Jika ingin melakukan persalinan, Ervina diharuskan menjalani rapid test dan swab.
"Ibu Ervina ini peserta BPJS Kesehatan, tapi ditolak tiga rumah sakit karena tidak ditanggung biaya rapid test dan swab," ujar Alita Karen, aktivis perempuan Makassar yang ikut mendampingi Ervina, Selasa (16/6/2020).
Alita menjelaskan, Ervina sejak awal kerap memeriksakan kehamilan ke puskesmas. Namun saat kontraksi, Ervina langsung ke Rumah Sakit Sentosa.
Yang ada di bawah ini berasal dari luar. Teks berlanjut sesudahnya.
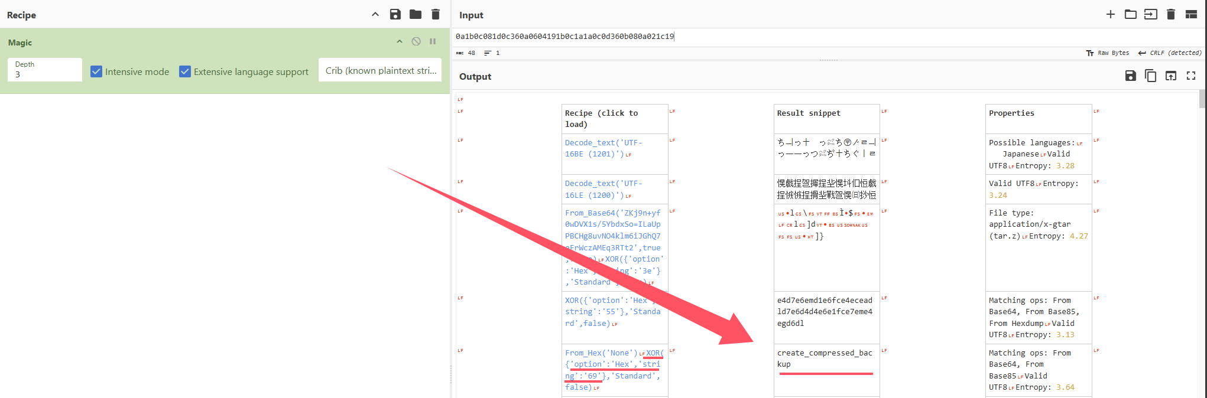
Task: Toggle Extensive language support checkbox
Action: point(185,71)
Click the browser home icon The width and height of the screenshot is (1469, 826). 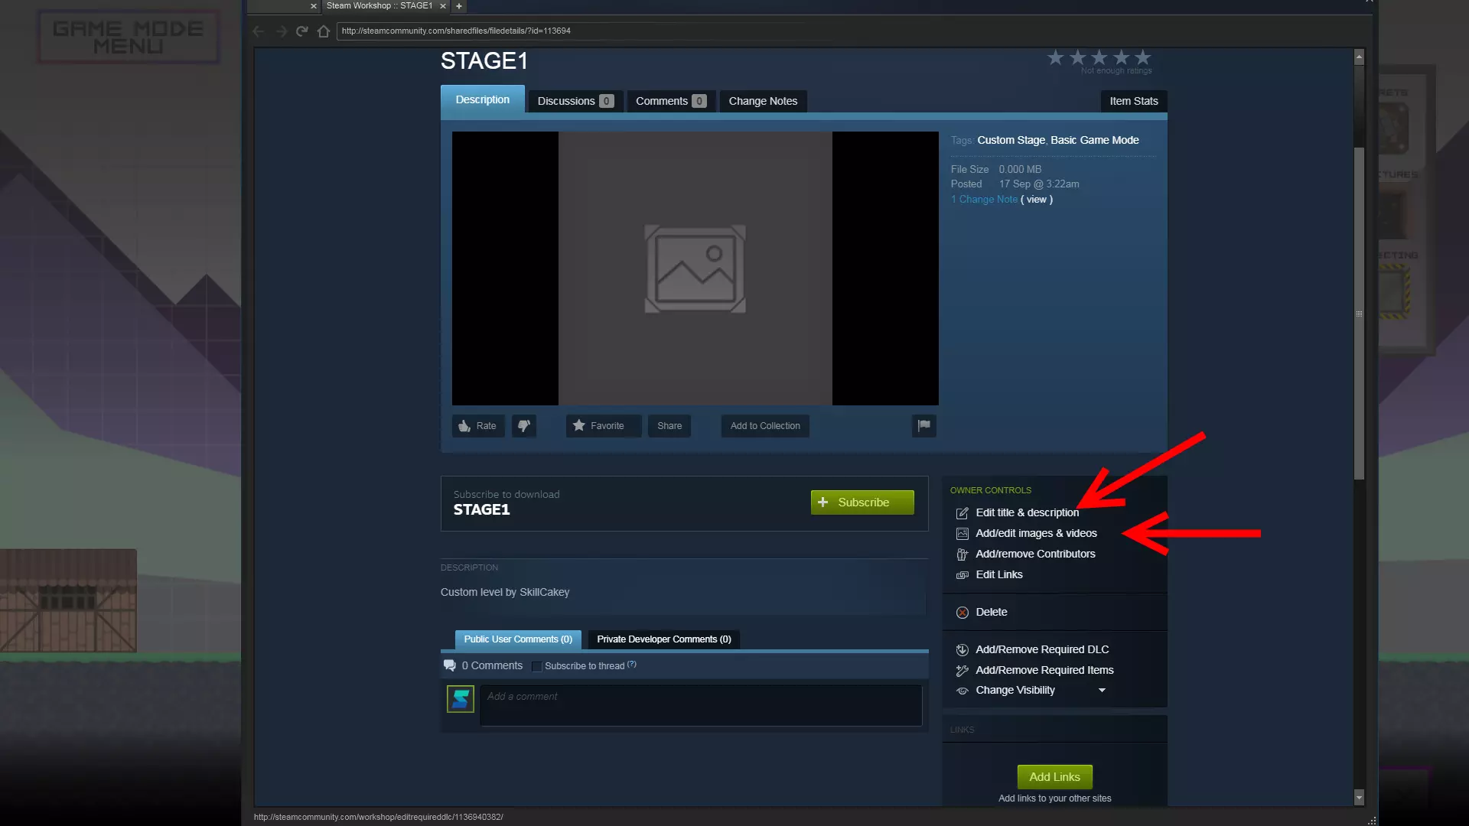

“Karena Vina punya riwayat penyakit diabetes dan tidak kontrol kehamilan di Rumah Sakit Sentosa disarankan untuk rapid test. Kemudian RS Sentosa merujuknya ke RS Siti Hadihjah. Pihak RS Siti Hadihjah beralasan tak mempunyai alat rapid test, swab, dan operasi, kemudian kembali merujuk ke RS Stella Maris,” jelasnya.
Di RS Stellamaris, lanjut Alita, Vina menjalani rapid test dengan membayar biaya Rp 600.000.
Ervina dinyatakan reaktif rapid test dan disarankan untuk menjalani swab test dengan biaya Rp 2,4 juta.
“Pasien tidak sanggup bayar tes swab seharga Rp 2,4 juta. Kemudian keluarga membawanya ke RSIA Ananda,” ungkapnya.
Alita membeberkan, bayi dalam kandungan Ervina saat di RS Sentosa masih bergerak. Namun, setiba di RSIA Ananda dinyatakan meninggal dunia.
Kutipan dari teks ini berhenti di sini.